22nd Century is, in many ways, the most ambitious of the three pilots but the least successful. It’s not about noisily sawing things in half. It’s about science in the future and how technology’s rapid acceleration affects human behavior.
The executive producer and director, Gino Del Guerico, is a lecturer in journalism at Boston University who worked with his students on the project. This might explain why the show seems targeted at an undergraduate science major with double minors in philosophy and English lit.
Unlike its breezier competitors, each episode of 22nd Century is built around a single topic, treated in four segments. The pilot’s subject is something called “The World Wide Mind.” Host Robin Robinson, a Chicago-based journalist, says that in the future, “our minds will be wired so we can communicate with the rest of the world effortlessly.” Or something like that.
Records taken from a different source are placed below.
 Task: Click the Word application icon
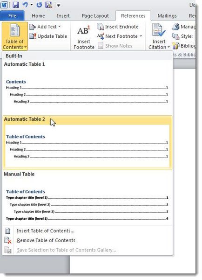coord(4,5)
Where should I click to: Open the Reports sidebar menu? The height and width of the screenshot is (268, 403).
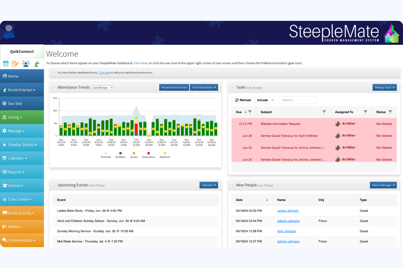[15, 172]
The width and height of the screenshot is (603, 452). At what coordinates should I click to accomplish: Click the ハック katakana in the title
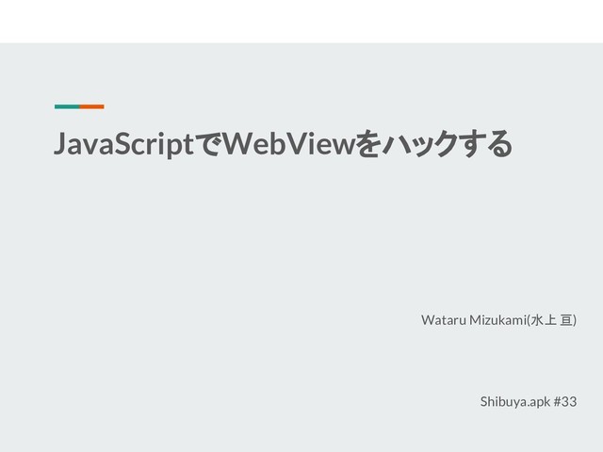(x=421, y=144)
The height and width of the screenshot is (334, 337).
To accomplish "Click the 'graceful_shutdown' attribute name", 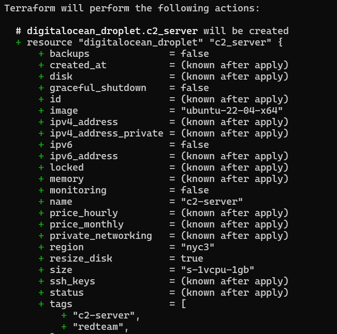I will pyautogui.click(x=98, y=88).
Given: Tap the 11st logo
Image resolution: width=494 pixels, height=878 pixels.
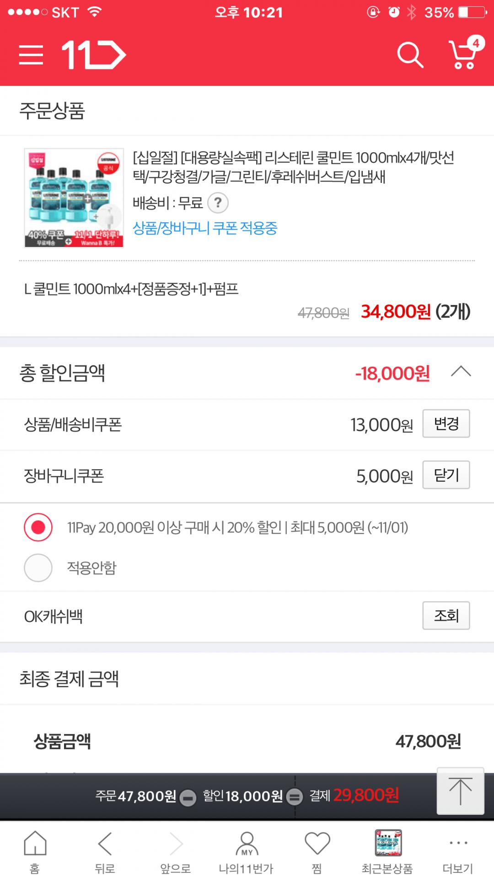Looking at the screenshot, I should point(94,55).
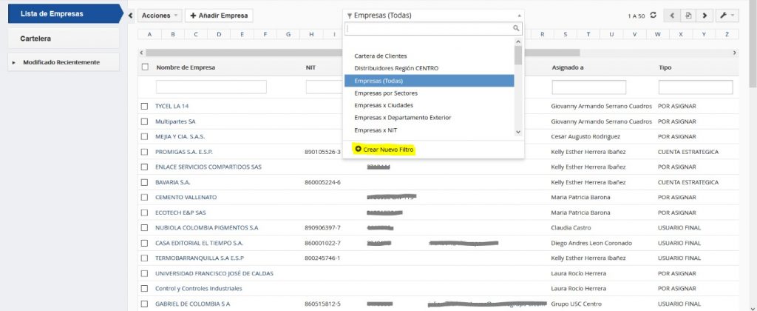Click the Añadir Empresa button
The height and width of the screenshot is (311, 757).
click(219, 15)
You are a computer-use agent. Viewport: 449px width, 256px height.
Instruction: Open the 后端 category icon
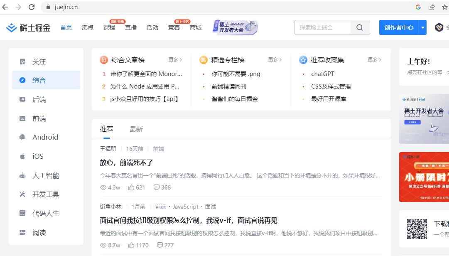pos(22,99)
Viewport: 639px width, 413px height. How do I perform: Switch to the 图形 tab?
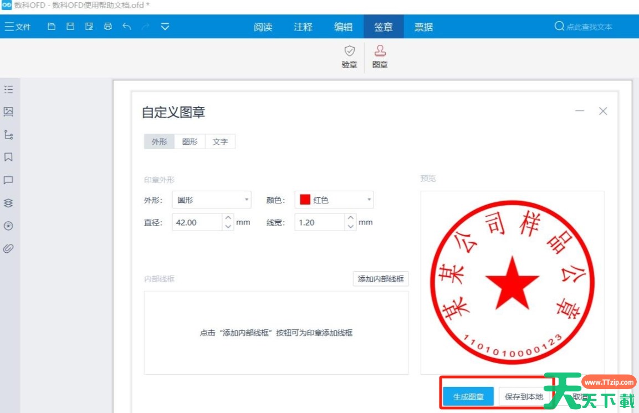click(x=190, y=142)
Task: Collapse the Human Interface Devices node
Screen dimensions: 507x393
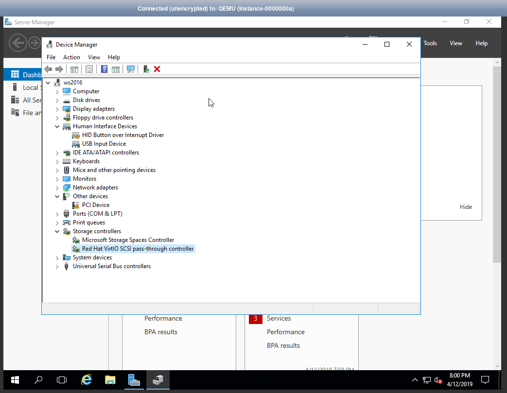Action: click(x=57, y=126)
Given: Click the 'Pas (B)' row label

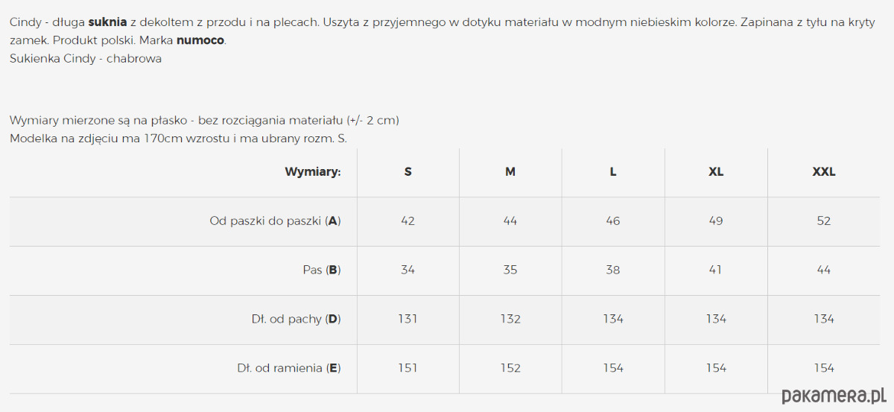Looking at the screenshot, I should (x=322, y=270).
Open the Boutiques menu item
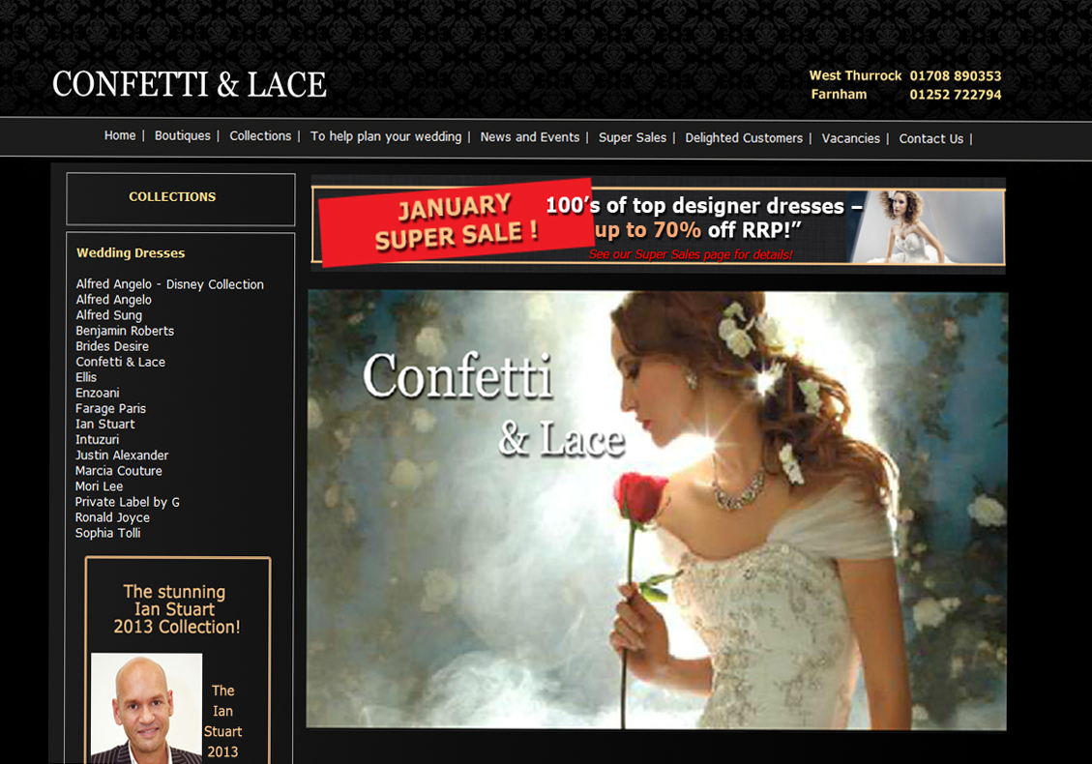Viewport: 1092px width, 764px height. (182, 136)
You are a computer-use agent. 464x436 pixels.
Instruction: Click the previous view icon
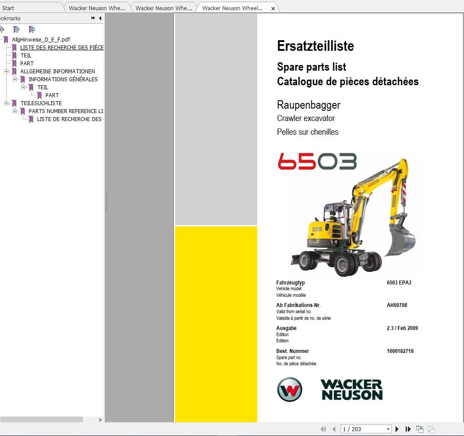(x=419, y=428)
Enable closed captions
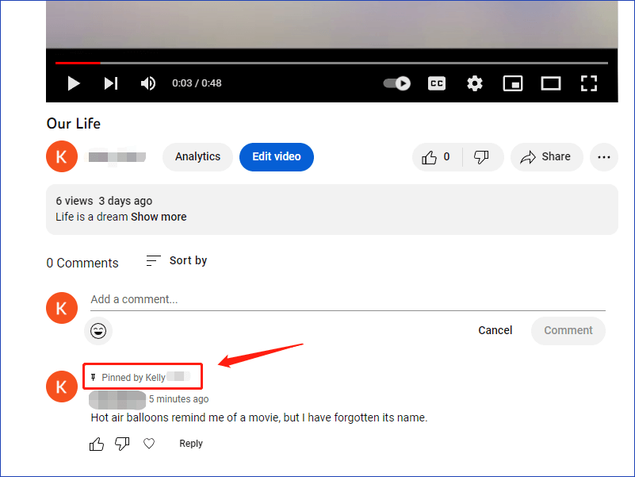Viewport: 635px width, 477px height. (436, 83)
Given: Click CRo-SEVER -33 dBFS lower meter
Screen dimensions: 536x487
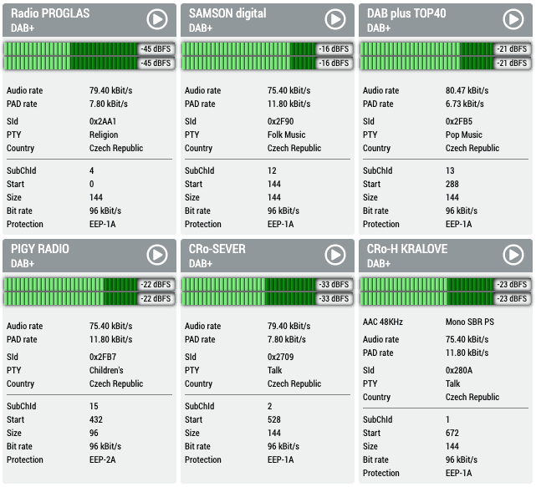Looking at the screenshot, I should [x=268, y=298].
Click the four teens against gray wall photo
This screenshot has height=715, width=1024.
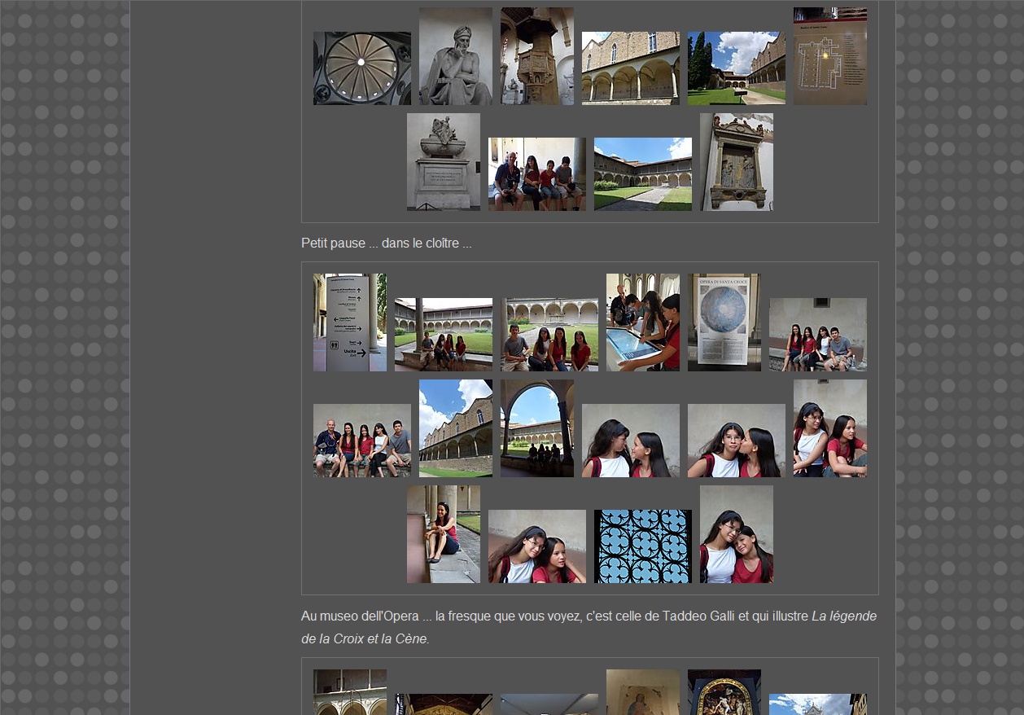coord(817,335)
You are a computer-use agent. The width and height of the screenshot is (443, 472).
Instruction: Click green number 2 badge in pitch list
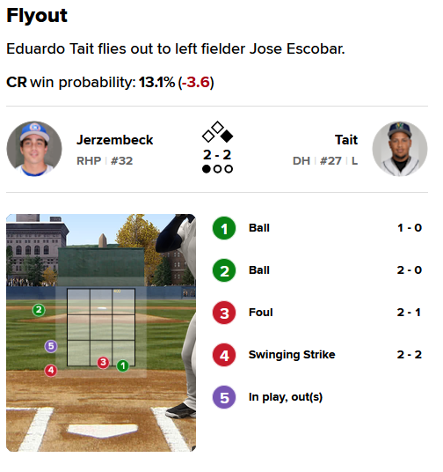point(224,270)
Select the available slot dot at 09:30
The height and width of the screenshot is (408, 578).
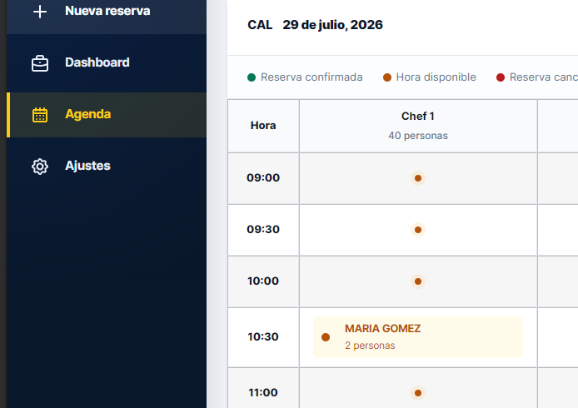[418, 230]
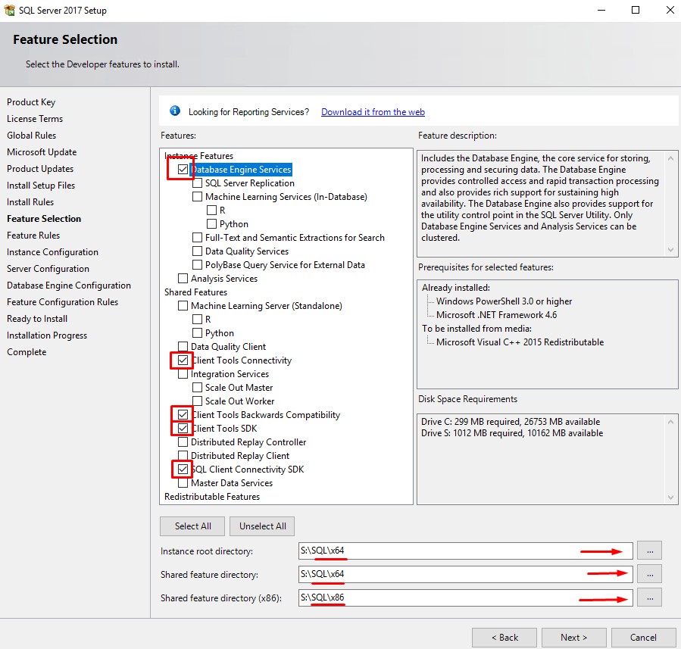Uncheck Database Engine Services checkbox
Image resolution: width=681 pixels, height=649 pixels.
point(183,170)
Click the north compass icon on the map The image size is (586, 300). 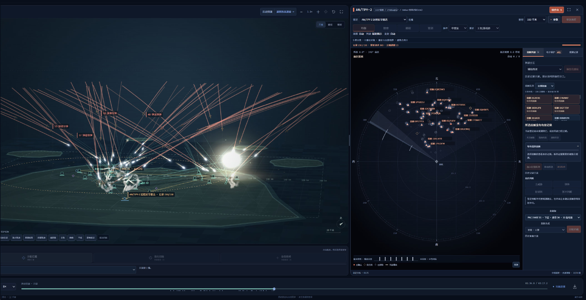341,224
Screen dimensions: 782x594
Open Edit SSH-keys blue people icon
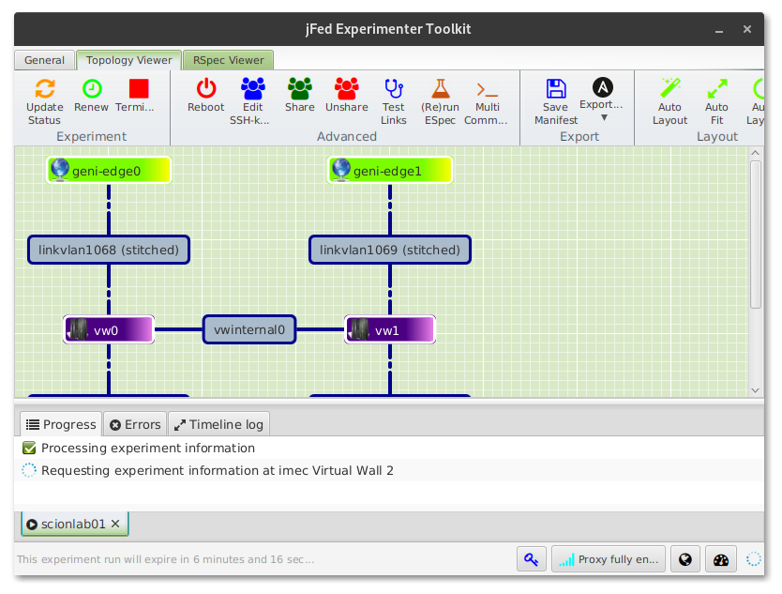(x=253, y=89)
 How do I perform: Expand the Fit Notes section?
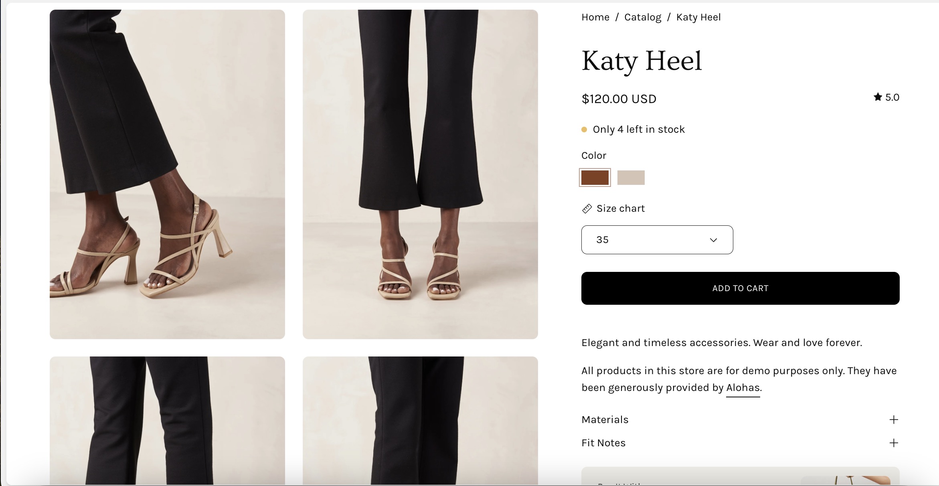603,443
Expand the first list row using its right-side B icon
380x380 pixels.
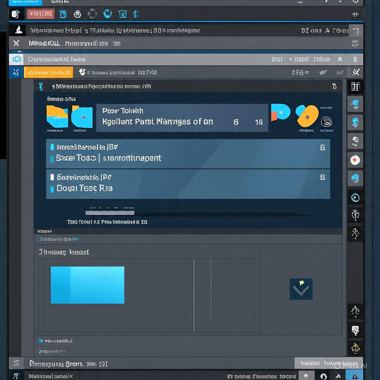(322, 148)
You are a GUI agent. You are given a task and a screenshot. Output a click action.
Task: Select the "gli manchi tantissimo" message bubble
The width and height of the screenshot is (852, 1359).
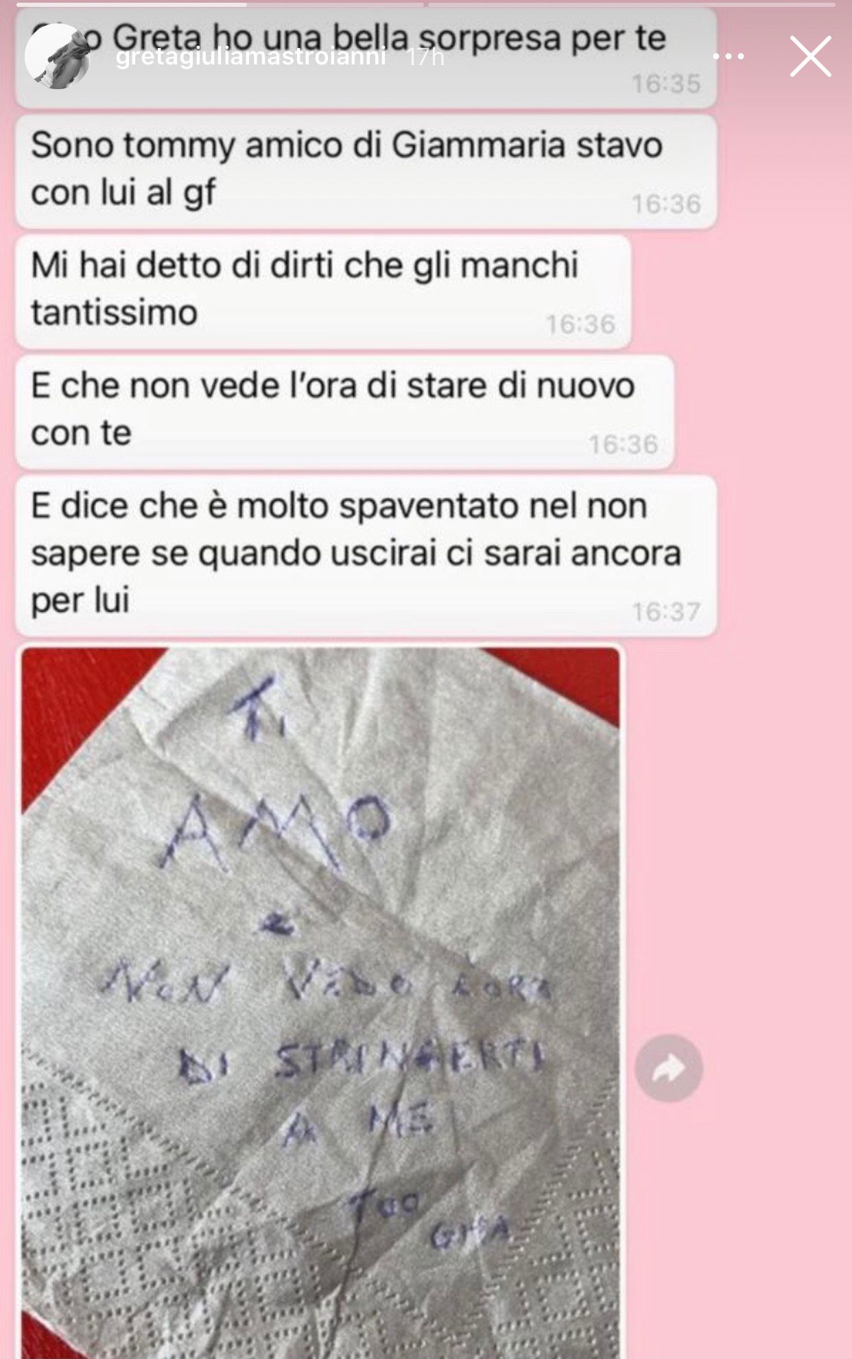(x=323, y=292)
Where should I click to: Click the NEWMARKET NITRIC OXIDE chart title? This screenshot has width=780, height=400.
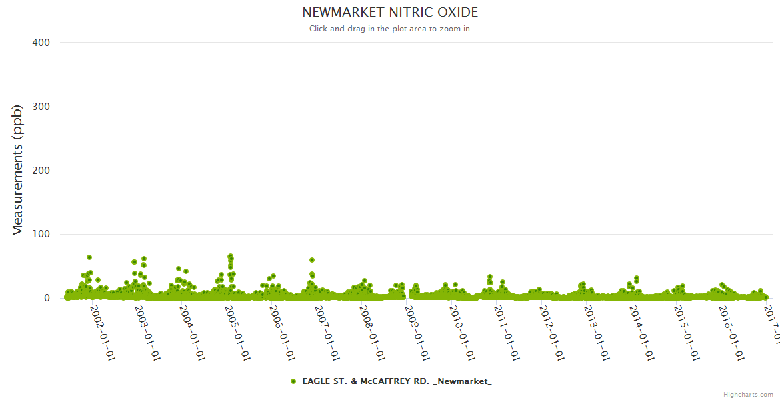coord(390,13)
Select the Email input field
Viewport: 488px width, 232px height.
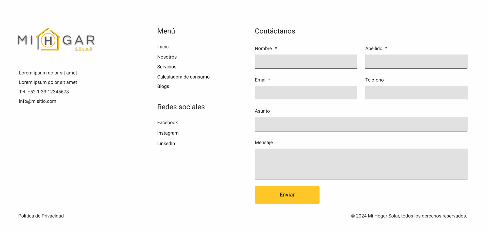[x=306, y=93]
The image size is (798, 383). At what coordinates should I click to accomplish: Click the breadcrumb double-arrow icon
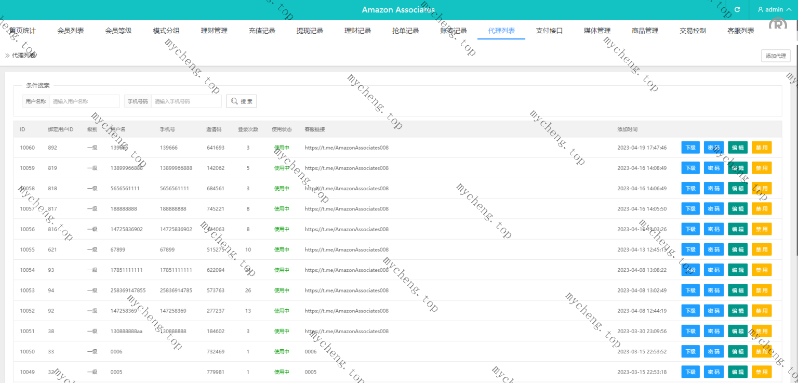click(x=7, y=56)
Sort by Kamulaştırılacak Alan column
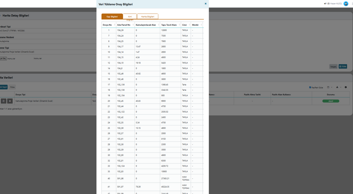Image resolution: width=353 pixels, height=194 pixels. 146,25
Robinson shares the hosting duties with two actors: Orlanda Bell is an optimistic cyborg from the future who wears a Mao jacket and sports a Moe Howard haircut. The other actor plays a reincarnated Aldous Huxley, author of Brave New World, whose pained expression keeps reminding us that technological progress is not always a step forward.
The segments are punctuated by arguments between the cyborg and Huxley, both behaving with a stagey smugness. She annoyingly calls him “Hux.” He pouts and looks pained, like he needs a nice warm glass of Metamucil. The acting is awful, the script worse.
The science in the four segments is substantial, but, as with Bell and Hux, the high-concept storytelling technique gets in the way. The producers choose to tell the stories without narration, so they edit interviews to maintain the narrative. The technique can be compelling, but it’s a slower way to tell stories and it’s exactly wrong for the target audience of busy multitaskers. Following it requires intense concentration. The pieces plod along. The psychedelic graphics in the background, which could have come from a Pink Floyd video, don’t help.
But what do I know? I’m on the far side of the age demographic PBS is targeting. I grew up watching Watch Mr. Wizard on NBC, before PBS was created. The show was in black and white, with no graphics, music or fast-paced editing. Don Herbert came, he experimented, he talked. I saw and I loved it.
Stay tuned. PBS officials will decide in March which pilot will go into production. Next fall, the real competition begins, and it’s between one of these shows and a herd of cable producers with power saws.
Bruce Gellerman, producer and substitute host of the Public Radio International environmental program Living on Earth, is a three-time recipient of the science journalism award from the American Association for the Advancement of Science. He and three colleagues from Living on Earth received this year’s AAAS award for their show about nuclear energy.